Stencil is our project to create an explicit interface between the frontend (parser, bytecode emitter) and the rest of the VM, decoupling those components. This lets us improve web-browsing performance, simplify a lot of code and improve bytecode caching.

  • Nicolas made shell tests a lot faster by using cached bytecode for self-hosted code.
  • Arai landed a large number of changes to improve performance of the Stencil XDR (bytecode serialization) format.
  • Ted enabled stencil-mvp by default. This switched bytecode caching to use the new Stencil-based format and fixes performance-cliffs related to GC blocking off-thread parsing.
  • Matthew later removed the stencil-mvp pref to unblock more optimization work.
  • Ted optimized ScriptSource to XDR encoding and main-thread GC function allocations.
  • Arai optimized main-thread GC allocations for object literals.
  • Arai changed the frontend to use a snapshot of scope information.
  • Ted cleaned up code for missing class constructor by synthesizing these functions in the parser instead of cloning self-hosted functions.
  • Arai landed many performance and memory usage improvements for parser atoms.
  • Ted added a public API for Stencil data structures.

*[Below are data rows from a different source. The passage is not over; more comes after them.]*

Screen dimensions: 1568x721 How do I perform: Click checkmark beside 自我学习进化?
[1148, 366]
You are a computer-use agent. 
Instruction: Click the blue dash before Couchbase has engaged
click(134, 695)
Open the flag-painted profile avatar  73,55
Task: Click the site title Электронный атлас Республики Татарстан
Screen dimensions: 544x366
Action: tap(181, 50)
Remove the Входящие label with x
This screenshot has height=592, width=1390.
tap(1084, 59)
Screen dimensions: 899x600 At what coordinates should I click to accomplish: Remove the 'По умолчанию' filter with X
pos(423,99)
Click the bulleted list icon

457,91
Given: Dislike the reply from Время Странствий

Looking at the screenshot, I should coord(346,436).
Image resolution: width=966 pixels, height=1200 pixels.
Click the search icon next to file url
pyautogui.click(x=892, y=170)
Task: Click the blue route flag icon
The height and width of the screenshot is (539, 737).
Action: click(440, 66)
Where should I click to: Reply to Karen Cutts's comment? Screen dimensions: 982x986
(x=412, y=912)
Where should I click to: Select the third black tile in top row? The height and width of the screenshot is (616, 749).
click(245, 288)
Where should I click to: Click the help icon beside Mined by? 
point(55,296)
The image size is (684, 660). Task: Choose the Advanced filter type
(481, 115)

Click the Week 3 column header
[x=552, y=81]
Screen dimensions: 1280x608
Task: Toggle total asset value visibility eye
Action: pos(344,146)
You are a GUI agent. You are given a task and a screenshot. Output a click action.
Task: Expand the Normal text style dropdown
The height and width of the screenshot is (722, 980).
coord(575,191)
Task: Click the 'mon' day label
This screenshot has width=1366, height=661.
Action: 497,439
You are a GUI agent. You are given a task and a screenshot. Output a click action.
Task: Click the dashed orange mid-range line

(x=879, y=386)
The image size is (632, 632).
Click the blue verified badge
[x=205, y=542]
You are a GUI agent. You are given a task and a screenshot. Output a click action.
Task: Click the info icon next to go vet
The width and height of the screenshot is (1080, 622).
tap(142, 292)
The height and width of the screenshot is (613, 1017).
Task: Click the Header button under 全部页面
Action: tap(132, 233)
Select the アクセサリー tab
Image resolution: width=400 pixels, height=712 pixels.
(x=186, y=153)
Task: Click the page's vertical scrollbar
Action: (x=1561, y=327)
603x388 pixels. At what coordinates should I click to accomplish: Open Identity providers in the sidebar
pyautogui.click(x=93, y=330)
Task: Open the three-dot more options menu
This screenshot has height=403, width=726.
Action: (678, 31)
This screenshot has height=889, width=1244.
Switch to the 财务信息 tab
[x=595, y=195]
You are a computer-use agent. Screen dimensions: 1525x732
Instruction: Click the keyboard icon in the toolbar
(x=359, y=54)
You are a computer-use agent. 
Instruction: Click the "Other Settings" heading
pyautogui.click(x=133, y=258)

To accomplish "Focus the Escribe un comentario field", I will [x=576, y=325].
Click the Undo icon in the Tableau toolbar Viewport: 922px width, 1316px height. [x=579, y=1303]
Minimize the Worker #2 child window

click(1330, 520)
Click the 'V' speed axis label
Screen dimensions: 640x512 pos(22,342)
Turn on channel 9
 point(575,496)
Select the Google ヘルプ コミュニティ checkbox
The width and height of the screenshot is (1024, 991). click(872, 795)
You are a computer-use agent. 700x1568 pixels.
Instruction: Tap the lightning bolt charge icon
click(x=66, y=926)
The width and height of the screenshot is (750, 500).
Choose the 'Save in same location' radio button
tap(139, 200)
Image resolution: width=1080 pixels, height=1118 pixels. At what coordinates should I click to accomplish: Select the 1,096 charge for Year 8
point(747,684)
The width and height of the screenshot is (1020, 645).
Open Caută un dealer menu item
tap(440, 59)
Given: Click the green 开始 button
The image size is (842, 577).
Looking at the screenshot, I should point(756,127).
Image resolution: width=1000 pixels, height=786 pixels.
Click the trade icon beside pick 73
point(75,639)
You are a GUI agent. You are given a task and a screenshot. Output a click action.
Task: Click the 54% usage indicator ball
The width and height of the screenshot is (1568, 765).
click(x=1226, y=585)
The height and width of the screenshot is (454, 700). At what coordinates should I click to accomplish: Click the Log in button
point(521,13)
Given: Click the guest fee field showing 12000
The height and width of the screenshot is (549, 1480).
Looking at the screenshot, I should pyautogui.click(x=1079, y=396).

This will be used in the browser to improve bytecode caching more.

🚀 JIT

  • Matthew implemented support for compiling async functions and generators with Warp. Enabling this by default showed a 4% win on Ares6.
  • Iain improved the bailout code and added a mechanism to catch bailout loops in debug builds. Bailout loops can result in performance cliffs, and this work caught various issues.
  • Nicolas enabled use of the JSCVT instruction on Apple ARM64 hardware.
  • Caroline added filtering for the JSON output used by the CacheIR health report tool, to get it down to reasonable size for complex websites.
  • André, Tom and Jan cleaned up and deleted even more code following the IonBuilder and TI removal in Firefox 85.
  • Iain added CacheIR and Warp optimizations for Math.min/max spread calls with arrays.
  • André added CacheIR and Warp optimizations for Object.prototype.toString, Atomics functions with BigInt64Array and BigUint64Array, and various TypedArray, DataView and RegExp getters.
  • Tom added a mechanism to inline certain self-hosted functions in Warp even if they’re normally too big to be considered for inlining.
  • André optimized BigInt operations in Warp by supporting them in the CacheIR-to-MIR transpiler.
  • Iain is making progress on replacing the heavyweight lazy-arguments optimization with a simpler implementation based on scalar replacement in the JIT backend.

📚 Miscellaneous

Documentation

Old bugs

  • Jan changed Number.prototype.{toFixed, toExponential, toPrecision} to use the double-conversion code in MFBT instead of dtoa. This fixes a toExponential rounding issue and is also faster in most cases.
  • Calixte Denizet fixed a date parsing bug for GMT values starting with ‘00’.
  • arai fixed an old bug where function stringification could include too much source code.

Modern C++

  • Chris Peterson replaced MOZ_MUST_USE with the C++17 [[nodiscard]] attribute.
  • André replaced calls to various array-related functions in MFBT with STL equivalents.

Other

  • Jason fixed debugger regressions from generator optimizations.
  • Jan moved the TypeDescr for typed objects from the ObjectGroup to typed objects to prepare for upcoming object layout changes.
  • Julian improved the IONFLAGS logging output.
  • Jan renamed the confusingly-named IfEq and IfNe bytecode instructions to JumpIfFalse and JumpIfTrue.
  • Jon added a flag to make it easier to run shell tests with a non-standard ‘GC zeal’.